SU OBJETIVO — Según el texto de origen, ¿cuántos años tiene quien lo escribe?

Nuestra humana condición – Fernando Rodríguez

Fernando Rodríguez

Publicado en: El Nacional

Por: Fernando Rodríguez

A la luz de la globalización algunos pensadores subrayaban algunos problemas en el planeta, digamos el peligro de la destrucción nuclear o el cambio climático, que podían amenazar la totalidad de la humanidad y las consecuencias morales y políticas que esto acarreaba, entre otras cosas la de sentirnos miembros de una sola especie y no franceses o etíopes, ricos o pobres, judíos o islamitas… Recuerdo que Norberto Bobbio fue de los primeros en detectar esta particularidad.

Pero creo que nadie imaginó un escenario más siniestro y teatral como el que estamos viviendo con el coronavirus. Un genio maligno invisible que ha homogeneizado el planeta y, entre lavarnos las manos innúmeras veces y no tocarnos el rostro, nos obliga, la polución comunicacional mediante, a preguntarnos por la condición humana, nuestras realidades y límites, a hacer un poco de metafísica (quiénes somos, de dónde venimos y hacia adónde vamos) que en general tan poco se practica explícitamente. Por ejemplo, Vargas Llosa, hace muy poco, limitaba el fenómeno que en unas pocas semanas creía que sería intrascendente noticia y pensaba que aquello que nos consternaba era la impúdica presencia de la muerte que este mostraba, y que él decía no temer porque sin ella la vida no sería preciosa y única sino reiterativa y aburrida. Valga como ejemplo.

Yo quisiera, perdón señores diría Machado, hacer una pequeña reflexión personal sobre esa área sin fronteras ni criterios epistémicos sólidos. Tengo 77 años y algunos males físicos por ahora manejables (diábetes, hipertensión, pasado de fumador empedernido…), pero dicho sea de paso que me ponen en primera línea de los vulnerables al virus. En esos ya largos años, soy de la generación del 58 más o menos, no recuerdo haber vivido en un país tan espantoso como el que vivo, es más, no recuerdo siquiera haberlo imaginado tal cual es. Baste pensar en los 5 millones de migrantes y en la destrucción de casi todo lo destruible, hasta los servicios más primarios, transporte o electricidad… Y como quiera que la saña de la dictadura ha sido particularmente cruel con los profesores universitarios, mi vida que creía mal que bien asegurada por mi modesta jubilación, se ha convertido en muy pobre y angustiosa. Para colmo de males soy filósofo, que como se entenderá tienen un muy paupérrimo mercado de trabajo. Mi vida pasada la recuerdo limitada económicamente pero daba para una beca, un viajecito ocasional, un Volkswagen, un güisqui de 8 años, la educación de los hijos,  y un satisfactorio seguro de salud. ¿Qué más pues? Una vejez angustiosa, lo menos que se puede decir. Me salvan  los libros, la escritura, amores ciertos y los pocos amigos que van quedando.

Datos registrados
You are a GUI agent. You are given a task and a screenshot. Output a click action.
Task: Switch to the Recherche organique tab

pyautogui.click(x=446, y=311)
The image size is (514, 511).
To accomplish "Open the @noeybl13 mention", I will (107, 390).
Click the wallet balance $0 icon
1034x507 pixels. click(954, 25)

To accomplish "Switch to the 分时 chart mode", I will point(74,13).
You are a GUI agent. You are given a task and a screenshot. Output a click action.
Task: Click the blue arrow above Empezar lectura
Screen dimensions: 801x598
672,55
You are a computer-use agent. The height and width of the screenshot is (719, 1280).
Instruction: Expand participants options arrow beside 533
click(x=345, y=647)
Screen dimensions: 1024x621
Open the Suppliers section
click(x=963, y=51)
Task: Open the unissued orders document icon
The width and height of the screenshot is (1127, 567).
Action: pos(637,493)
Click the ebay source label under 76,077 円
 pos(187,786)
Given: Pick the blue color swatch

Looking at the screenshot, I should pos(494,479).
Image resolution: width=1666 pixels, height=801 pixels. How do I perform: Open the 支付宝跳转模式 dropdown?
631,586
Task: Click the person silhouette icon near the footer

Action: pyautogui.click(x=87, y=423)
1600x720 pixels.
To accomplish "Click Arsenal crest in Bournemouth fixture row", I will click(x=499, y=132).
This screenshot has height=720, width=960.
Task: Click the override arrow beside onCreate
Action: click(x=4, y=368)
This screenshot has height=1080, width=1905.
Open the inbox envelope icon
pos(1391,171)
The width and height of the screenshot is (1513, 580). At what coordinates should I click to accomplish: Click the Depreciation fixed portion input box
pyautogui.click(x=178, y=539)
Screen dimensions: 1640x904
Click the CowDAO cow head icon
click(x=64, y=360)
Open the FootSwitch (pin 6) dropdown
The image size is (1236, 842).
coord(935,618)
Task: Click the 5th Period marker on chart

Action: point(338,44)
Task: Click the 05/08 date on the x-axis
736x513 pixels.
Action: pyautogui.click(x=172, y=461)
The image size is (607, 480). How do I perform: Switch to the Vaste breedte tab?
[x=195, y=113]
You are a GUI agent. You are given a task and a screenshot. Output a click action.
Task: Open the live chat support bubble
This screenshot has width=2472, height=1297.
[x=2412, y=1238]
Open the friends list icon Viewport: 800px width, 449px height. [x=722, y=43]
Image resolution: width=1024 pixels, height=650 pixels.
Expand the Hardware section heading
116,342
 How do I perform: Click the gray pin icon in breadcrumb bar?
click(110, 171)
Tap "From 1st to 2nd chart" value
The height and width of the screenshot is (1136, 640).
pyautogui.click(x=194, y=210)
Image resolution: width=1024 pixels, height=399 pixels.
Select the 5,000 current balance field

RESULTADO DEL EJERCICIO — 77 años.